## СПИСОК ЗАДАНИЙ
1. Объясните, почему, согласно тексту о Лизе Дьяконовой, нет ничего удивительного в том, что Лиза пыталась решить щепетильный вопрос через полицию, а не через Сиротский суд. Ответ должен занимать от одного до трех предложений.
2. Отредактируйте фрагмент текста о Лизе Дьяконовой от слов "Может показаться странным, что" до слов "в необходимом виде.": приведите его заново, заменив "щепетильный" на "деликатный".

## ТЕКСТ ДОКУМЕНТА
____

Может показаться странным, что такой щепетильный вопрос Лиза пытается решить через полицию, а не через Сиротский суд, охраняющий ее права. Однако ничего удивительного в этом не было. Сиротский суд охранял ее права в том числе и от нее, пока она не достигла совершеннолетия.

Между тем в полиции к Лизе отнеслись с таким участием, что полицейский чиновник сам вызвался написать ей прошение в Сиротский суд в необходимом виде.

Впрочем, везде к желанию Дьяконовой поступить на Высшие курсы отнеслись с участием и пониманием. Это говорит о том, что косность дореволюционной государственной власти в отношении к женщинам сильно преувеличена. Скорее можно сказать о другом. Все представители государственной бюрократии, а это были, само собой, одни мужчины, воспринимали положение Дьяконовой с горячим сочувствием и делали для нее все, что было в их силах. Приходя в присутственные места, она в некотором роде оказывалась даже в привилегированном положении именно потому, что была женщиной и, следовательно, бесправным существом.

Полицейский чиновник по собственной инициативе написал за нее прошение в Сиротский суд. Там ее тоже встретили с распростертыми объятиями. Секретарь Сиротского суда был знакомым ее семьи. Лиза боялась, что он донесет матери.

Каково же было мое удивление, когда я совершенно неожиданно встретила с его стороны самое живое сочувствие. “Желаю вам успеха. Вам, конечно, надо поскорее иметь это свидетельство? Бумага будет готова дня через два. С таким делом медлить нечего – чем скорей, тем лучше. Желаю успеха!” В восторге, что мне удалось так легко и просто устроить дело, я уже собиралась уходить, как вдруг секретарь, перевернув страницу и увидев только мою подпись – несовершеннолетняя Е. А. Д., – удивленно спросил: “А где же подпись вашей попечительницы?” Этого я не ожидала. “Подписи нет, и мама никогда не подпишет подобной бумаги”, – решилась сказать я. “В таком случае Сиротский суд не может вам выдать этой бумаги! Почему же ваша матушка не соглашается подписать ее? Разве она против этого?” – “Да, мама не дает своего согласия на поступление на курсы”. – “Но почему же? Это – такое благое дело, что я сам, если бы была возможность, отпустил бы с радостью своих дочерей! Удивительно не давать согласия на такое хорошее дело; ведь в тысячу раз лучше учиться, нежели сидеть здесь, в провинции, сложа руки, и ничего не делать!”

____

## ПЕРЕЧЕНЬ ДАННЫХ
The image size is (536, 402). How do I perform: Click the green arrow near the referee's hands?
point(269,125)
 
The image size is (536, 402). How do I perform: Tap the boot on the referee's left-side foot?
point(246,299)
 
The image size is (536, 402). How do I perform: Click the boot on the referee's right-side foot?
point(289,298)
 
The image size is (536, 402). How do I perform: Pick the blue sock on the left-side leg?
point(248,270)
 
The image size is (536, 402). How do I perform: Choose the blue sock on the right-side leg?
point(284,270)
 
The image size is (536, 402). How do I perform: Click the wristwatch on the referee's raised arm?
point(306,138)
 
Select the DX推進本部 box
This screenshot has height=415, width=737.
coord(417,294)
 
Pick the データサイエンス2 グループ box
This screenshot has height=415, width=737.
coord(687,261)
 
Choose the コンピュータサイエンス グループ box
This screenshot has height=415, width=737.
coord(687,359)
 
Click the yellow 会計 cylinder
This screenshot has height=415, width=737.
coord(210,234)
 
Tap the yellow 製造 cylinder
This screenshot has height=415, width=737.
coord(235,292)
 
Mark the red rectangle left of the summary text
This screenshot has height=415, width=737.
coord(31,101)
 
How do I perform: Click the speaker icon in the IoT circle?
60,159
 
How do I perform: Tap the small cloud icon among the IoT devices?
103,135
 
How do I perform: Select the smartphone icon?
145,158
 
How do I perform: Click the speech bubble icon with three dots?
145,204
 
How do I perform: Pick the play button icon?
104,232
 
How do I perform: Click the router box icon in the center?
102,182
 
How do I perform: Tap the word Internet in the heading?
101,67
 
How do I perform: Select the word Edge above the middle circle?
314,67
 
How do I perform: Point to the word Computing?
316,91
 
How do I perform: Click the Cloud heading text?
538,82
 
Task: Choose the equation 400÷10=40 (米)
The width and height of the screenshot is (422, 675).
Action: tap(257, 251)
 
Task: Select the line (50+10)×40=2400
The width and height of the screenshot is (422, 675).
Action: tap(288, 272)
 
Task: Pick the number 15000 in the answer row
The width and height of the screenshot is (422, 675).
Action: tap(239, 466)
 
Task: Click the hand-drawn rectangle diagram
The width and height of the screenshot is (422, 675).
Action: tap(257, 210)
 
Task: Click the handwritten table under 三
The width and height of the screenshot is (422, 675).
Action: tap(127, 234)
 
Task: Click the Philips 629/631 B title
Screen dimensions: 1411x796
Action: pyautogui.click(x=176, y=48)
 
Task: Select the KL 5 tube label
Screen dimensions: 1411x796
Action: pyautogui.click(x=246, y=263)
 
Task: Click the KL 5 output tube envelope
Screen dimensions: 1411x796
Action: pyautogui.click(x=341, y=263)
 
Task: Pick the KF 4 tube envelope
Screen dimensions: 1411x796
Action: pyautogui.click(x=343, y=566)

____

## ОТВЕТЫ ПО ЗАДАНИЯМ
1. Сиротский суд охранял права Лизы в том числе и от нее самой, пока она не достигла совершеннолетия.

2.
Может показаться странным, что такой деликатный вопрос Лиза пытается решить через полицию, а не через Сиротский суд, охраняющий ее права. Однако ничего удивительного в этом не было. Сиротский суд охранял ее права в том числе и от нее, пока она не достигла совершеннолетия.

Между тем в полиции к Лизе отнеслись с таким участием, что полицейский чиновник сам вызвался написать ей прошение в Сиротский суд в необходимом виде.